* _WORK INSTRUCTION_
Look through the records below for the line with "Select Game Info in the tree". Return that line and each one after it up to and including the line with "Given: Open the Wardrobe button", exactly.

* _RECORDS SHOWN_
.....

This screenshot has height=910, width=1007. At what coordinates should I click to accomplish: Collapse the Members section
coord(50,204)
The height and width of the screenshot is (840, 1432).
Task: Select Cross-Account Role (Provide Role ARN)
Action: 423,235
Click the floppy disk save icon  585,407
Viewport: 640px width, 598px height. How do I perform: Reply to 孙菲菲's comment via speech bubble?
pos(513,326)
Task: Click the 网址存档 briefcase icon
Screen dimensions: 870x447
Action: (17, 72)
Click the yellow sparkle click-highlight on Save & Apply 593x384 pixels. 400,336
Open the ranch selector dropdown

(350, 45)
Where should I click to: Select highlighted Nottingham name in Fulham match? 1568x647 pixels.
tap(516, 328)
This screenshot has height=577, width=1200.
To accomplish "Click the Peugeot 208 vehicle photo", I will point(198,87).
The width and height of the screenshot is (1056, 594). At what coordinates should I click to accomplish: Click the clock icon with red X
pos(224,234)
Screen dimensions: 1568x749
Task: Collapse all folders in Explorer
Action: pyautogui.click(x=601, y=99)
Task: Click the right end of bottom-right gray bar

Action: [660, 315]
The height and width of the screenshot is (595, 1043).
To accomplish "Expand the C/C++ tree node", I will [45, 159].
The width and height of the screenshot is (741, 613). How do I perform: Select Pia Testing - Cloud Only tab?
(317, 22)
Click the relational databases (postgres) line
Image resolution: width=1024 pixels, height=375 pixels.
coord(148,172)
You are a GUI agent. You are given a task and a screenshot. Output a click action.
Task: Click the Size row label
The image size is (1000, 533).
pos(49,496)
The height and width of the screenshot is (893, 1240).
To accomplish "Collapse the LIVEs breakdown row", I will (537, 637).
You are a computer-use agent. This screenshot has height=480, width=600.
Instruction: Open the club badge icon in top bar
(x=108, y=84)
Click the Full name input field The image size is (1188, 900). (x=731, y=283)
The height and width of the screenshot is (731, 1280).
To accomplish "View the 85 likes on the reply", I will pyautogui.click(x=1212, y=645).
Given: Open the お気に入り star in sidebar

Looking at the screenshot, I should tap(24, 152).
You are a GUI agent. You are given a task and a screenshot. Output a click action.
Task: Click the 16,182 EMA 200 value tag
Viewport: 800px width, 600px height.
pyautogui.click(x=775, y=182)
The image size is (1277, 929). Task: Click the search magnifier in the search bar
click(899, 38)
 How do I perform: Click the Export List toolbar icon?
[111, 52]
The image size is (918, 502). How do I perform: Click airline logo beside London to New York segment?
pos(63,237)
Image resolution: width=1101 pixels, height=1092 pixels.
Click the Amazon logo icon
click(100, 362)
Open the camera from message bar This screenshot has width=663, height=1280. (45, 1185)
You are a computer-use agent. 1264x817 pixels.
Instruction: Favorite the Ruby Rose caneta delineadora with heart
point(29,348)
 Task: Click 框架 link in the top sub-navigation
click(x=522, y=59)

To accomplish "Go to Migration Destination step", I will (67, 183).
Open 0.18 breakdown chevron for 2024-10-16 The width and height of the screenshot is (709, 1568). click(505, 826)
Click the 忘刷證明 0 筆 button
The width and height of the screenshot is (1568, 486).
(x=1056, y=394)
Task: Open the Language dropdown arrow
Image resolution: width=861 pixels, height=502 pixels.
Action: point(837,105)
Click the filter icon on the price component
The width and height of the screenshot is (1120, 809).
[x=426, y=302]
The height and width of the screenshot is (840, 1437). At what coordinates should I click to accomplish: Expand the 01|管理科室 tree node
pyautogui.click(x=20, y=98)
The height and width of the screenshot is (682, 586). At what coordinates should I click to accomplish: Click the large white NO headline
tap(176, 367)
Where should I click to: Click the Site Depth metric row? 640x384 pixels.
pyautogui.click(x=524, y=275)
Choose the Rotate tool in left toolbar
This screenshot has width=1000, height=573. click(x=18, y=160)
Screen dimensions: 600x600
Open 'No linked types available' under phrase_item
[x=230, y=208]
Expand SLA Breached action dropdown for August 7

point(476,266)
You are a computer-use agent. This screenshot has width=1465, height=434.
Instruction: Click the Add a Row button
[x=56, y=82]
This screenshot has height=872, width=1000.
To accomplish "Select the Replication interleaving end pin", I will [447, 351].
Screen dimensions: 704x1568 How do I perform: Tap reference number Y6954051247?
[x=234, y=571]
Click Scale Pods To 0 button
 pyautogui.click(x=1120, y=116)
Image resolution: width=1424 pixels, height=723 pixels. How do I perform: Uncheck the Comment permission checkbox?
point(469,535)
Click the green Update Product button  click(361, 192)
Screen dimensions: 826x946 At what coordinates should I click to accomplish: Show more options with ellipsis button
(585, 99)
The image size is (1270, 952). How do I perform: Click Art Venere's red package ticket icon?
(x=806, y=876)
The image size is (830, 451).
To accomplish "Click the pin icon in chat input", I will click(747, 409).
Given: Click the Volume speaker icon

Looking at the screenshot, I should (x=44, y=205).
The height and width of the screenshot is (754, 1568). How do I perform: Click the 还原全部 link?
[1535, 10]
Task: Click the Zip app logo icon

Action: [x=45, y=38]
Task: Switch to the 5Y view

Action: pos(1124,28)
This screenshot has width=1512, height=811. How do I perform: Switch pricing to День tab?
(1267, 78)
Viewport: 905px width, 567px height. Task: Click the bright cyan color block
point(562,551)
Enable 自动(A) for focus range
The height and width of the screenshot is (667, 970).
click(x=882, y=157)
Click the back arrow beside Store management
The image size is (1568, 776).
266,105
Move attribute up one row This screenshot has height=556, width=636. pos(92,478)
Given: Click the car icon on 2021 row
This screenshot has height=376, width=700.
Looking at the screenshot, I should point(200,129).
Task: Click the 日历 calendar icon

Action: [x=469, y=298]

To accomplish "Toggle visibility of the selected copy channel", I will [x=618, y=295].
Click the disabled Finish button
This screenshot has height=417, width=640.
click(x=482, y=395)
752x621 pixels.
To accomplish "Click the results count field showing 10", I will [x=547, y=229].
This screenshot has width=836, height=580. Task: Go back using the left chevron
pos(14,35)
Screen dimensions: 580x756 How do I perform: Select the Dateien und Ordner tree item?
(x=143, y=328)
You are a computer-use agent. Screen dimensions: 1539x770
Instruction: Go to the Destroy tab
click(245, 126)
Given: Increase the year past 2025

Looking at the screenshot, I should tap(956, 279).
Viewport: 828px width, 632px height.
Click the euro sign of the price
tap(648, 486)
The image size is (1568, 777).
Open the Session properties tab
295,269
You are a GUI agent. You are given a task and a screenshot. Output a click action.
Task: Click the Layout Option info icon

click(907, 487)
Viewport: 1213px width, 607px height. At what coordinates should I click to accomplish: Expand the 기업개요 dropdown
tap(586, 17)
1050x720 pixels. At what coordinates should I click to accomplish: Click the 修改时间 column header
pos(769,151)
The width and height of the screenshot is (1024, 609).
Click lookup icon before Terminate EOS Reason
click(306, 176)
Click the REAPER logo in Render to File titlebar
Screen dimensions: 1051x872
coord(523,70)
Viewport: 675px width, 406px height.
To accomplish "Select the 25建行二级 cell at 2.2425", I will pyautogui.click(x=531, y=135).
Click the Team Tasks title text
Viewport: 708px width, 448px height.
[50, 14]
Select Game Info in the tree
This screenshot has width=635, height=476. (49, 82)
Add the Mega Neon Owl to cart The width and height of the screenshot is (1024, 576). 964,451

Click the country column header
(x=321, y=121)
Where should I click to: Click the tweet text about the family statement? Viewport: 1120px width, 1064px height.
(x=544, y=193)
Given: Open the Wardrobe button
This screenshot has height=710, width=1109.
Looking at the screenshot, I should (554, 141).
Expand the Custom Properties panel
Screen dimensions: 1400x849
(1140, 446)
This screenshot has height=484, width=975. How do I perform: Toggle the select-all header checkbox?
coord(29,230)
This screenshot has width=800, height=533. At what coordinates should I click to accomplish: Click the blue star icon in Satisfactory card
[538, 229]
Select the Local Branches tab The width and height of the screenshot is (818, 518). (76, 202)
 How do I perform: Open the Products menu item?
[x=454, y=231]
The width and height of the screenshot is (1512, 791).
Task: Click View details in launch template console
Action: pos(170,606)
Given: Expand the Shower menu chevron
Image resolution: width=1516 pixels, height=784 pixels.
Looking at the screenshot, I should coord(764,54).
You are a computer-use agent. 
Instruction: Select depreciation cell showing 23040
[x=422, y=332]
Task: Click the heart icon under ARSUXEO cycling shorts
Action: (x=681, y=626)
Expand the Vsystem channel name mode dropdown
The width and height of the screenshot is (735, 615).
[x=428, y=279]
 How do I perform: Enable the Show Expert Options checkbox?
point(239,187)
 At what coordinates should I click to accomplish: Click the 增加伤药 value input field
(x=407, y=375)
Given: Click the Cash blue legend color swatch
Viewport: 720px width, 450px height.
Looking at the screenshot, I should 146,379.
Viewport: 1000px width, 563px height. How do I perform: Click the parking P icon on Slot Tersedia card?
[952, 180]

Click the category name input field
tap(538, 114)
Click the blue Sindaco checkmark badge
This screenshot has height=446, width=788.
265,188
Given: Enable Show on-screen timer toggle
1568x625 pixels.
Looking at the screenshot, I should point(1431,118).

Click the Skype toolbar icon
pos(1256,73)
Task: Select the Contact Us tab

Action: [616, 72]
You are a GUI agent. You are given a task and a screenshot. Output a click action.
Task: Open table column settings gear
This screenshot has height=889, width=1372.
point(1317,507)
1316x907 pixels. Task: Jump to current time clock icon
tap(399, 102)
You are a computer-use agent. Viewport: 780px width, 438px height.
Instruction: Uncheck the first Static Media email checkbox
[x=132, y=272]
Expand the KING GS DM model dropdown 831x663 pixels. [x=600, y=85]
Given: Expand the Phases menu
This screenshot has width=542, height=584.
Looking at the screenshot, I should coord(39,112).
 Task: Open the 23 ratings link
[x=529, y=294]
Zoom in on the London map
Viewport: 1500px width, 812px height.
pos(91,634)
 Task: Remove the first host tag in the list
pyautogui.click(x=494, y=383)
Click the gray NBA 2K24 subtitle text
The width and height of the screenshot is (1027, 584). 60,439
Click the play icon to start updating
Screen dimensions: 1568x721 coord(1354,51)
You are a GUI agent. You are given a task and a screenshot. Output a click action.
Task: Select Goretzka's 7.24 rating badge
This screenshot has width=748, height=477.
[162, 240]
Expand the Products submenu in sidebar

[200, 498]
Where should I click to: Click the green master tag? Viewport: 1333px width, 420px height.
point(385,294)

.....

* _RESPONSE AREA_
Select Game Info in the tree
This screenshot has width=635, height=476. (49, 82)
Add the Mega Neon Owl to cart The width and height of the screenshot is (1024, 576). 964,451

Click the country column header
(x=321, y=121)
Where should I click to: Click the tweet text about the family statement? Viewport: 1120px width, 1064px height.
(x=544, y=193)
Given: Open the Wardrobe button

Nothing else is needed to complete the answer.